*Stated exercise*. Retype the rows below, starting at the first row and ending at the line that contains "point(23,210)", including both ends.

------------------------------------------------------------

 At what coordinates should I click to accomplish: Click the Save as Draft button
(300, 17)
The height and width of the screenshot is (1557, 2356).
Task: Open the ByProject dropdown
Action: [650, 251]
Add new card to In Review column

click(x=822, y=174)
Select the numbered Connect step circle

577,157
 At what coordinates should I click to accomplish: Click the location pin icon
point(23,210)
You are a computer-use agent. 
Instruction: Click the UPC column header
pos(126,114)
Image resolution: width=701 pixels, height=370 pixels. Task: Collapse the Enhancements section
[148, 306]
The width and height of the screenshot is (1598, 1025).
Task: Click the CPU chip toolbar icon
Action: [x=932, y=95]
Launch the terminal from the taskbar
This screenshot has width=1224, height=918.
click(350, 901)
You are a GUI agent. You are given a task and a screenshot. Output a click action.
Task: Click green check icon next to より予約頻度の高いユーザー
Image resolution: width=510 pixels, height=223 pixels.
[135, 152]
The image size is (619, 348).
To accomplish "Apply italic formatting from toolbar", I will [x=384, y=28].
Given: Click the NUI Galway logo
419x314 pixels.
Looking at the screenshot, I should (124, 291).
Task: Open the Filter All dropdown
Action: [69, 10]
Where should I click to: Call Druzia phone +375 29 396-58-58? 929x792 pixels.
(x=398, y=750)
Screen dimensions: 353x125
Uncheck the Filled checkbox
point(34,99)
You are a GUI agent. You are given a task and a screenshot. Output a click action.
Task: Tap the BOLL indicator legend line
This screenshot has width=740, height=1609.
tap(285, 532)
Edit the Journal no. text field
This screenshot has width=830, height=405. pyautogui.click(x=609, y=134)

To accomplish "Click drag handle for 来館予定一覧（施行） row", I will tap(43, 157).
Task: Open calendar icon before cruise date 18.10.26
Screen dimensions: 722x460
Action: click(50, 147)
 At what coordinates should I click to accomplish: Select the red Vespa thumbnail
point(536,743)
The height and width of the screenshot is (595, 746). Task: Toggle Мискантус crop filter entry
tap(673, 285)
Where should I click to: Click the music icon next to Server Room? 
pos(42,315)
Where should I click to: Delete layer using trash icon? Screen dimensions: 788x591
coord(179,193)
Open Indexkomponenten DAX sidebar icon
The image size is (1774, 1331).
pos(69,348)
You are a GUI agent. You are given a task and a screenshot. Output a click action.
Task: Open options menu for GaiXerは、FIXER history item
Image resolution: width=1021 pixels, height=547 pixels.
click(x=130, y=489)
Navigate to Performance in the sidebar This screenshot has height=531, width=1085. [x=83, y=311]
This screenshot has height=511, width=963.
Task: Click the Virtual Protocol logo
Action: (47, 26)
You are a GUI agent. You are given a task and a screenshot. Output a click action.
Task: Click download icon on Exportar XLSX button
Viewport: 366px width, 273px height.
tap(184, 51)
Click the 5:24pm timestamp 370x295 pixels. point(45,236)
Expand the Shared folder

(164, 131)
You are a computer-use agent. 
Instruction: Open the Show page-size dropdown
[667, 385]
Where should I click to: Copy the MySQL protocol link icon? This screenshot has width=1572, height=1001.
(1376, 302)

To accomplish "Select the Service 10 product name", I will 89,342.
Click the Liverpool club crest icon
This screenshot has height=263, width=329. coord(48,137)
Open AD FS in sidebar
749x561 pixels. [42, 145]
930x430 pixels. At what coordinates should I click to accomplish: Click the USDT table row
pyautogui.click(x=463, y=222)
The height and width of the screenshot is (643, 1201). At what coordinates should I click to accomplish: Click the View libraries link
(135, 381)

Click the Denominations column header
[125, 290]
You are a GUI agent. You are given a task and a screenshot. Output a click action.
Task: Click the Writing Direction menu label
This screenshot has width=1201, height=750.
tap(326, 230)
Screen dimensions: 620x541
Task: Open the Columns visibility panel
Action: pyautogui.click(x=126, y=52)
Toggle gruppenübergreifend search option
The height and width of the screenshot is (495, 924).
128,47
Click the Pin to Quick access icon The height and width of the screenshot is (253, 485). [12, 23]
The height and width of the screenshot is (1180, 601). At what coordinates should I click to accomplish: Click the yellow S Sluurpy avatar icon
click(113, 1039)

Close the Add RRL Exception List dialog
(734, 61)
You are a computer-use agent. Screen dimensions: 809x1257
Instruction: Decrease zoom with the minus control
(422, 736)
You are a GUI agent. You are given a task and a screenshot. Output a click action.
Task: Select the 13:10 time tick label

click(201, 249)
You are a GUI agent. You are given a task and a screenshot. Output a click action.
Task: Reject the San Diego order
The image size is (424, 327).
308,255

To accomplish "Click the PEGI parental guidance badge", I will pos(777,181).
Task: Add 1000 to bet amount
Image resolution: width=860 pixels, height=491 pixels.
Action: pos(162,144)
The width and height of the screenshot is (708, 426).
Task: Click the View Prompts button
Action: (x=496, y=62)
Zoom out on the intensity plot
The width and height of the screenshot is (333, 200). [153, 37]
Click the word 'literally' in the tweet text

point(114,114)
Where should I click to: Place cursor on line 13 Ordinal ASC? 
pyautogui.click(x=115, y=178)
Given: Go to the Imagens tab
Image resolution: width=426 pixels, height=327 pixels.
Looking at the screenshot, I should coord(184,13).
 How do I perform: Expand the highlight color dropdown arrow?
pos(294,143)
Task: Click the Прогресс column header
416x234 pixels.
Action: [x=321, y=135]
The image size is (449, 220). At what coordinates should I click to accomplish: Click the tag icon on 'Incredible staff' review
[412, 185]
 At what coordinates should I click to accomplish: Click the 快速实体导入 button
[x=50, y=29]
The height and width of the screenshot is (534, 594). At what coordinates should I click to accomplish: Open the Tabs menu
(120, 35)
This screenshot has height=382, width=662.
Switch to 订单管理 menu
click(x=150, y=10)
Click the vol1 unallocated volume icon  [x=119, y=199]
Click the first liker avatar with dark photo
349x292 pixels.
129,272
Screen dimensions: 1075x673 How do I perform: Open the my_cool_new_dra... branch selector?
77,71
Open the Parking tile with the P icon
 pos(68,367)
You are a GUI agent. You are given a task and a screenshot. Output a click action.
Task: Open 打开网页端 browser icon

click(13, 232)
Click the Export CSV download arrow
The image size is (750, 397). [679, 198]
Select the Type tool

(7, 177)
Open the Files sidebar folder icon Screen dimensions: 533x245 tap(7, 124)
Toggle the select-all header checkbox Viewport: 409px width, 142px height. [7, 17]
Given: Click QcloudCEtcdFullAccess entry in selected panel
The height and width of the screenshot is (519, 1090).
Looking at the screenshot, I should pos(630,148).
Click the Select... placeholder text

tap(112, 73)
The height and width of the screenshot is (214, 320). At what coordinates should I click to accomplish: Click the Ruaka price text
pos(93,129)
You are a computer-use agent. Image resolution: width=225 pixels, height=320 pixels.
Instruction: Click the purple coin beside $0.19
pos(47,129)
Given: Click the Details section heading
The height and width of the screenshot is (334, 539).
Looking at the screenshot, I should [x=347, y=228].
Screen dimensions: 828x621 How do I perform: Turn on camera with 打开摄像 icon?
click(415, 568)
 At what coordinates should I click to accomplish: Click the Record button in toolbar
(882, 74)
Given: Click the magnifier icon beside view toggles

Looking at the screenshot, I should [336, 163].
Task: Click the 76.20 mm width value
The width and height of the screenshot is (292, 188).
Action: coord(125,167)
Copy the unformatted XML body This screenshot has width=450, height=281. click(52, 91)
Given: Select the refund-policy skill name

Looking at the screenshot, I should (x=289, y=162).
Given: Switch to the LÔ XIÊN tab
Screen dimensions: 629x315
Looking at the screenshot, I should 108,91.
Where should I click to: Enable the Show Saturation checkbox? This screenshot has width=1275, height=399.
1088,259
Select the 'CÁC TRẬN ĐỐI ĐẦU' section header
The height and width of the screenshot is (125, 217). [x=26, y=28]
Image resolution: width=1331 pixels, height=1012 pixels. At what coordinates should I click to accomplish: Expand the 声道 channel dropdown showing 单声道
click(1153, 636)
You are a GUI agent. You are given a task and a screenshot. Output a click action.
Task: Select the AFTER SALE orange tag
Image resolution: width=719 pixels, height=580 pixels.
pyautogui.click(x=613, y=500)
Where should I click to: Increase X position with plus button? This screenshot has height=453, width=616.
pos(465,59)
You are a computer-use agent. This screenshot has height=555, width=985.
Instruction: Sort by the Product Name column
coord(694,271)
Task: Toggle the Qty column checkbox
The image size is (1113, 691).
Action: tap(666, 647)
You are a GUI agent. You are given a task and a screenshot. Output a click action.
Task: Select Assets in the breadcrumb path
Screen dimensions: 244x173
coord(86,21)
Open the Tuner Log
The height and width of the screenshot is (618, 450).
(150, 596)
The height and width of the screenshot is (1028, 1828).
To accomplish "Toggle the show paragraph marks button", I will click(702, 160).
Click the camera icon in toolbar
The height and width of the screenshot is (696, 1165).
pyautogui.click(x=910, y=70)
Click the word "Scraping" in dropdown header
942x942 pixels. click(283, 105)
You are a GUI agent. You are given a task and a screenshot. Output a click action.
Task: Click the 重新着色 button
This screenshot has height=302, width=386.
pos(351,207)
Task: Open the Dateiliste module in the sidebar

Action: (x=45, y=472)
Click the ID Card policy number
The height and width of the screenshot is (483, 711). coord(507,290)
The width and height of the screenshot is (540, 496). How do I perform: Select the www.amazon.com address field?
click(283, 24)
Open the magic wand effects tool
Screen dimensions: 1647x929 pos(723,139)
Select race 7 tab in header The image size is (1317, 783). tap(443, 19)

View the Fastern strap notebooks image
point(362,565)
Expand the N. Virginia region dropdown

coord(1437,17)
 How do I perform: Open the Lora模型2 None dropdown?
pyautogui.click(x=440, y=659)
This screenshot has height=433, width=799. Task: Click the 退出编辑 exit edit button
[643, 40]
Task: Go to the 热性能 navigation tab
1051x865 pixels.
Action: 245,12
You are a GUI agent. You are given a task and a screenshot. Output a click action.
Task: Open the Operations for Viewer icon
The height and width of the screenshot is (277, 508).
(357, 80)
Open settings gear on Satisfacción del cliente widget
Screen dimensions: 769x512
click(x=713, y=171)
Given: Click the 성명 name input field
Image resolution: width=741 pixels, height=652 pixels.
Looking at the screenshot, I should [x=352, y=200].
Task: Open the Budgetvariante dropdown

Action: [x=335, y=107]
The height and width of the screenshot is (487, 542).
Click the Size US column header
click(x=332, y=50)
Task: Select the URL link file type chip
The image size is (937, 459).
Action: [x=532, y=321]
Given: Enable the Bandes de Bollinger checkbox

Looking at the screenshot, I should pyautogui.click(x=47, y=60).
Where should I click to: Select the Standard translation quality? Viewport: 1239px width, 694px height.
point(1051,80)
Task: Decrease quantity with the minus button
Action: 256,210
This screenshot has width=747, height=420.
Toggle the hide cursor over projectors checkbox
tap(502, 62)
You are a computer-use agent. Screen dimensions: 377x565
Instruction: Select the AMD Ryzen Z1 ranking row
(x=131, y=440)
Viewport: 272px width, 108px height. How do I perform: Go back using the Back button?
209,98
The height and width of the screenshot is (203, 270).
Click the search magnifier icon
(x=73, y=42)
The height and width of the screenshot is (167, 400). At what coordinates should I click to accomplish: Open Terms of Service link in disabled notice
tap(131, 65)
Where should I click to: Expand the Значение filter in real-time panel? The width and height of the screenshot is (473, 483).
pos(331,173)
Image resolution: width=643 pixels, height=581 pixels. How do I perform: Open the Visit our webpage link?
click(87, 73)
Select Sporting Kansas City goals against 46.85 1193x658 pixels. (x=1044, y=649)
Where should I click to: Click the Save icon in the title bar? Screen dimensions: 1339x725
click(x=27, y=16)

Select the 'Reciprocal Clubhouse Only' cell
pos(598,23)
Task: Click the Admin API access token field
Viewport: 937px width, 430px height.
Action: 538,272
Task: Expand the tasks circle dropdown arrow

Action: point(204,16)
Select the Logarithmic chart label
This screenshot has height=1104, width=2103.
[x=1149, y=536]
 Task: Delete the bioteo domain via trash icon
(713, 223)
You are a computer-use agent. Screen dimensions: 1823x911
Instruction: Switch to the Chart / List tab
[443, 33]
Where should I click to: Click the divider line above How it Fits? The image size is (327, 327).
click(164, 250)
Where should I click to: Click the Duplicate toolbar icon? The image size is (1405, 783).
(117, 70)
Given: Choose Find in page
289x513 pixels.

------------------------------------------------------------

*Worked answer*.
 At what coordinates should I click to accomplish: Click the Save as Draft button
(300, 17)
The height and width of the screenshot is (1557, 2356).
Task: Open the ByProject dropdown
Action: [650, 251]
Add new card to In Review column

click(x=822, y=174)
Select the numbered Connect step circle

577,157
 At what coordinates should I click to accomplish: Click the location pin icon
point(23,210)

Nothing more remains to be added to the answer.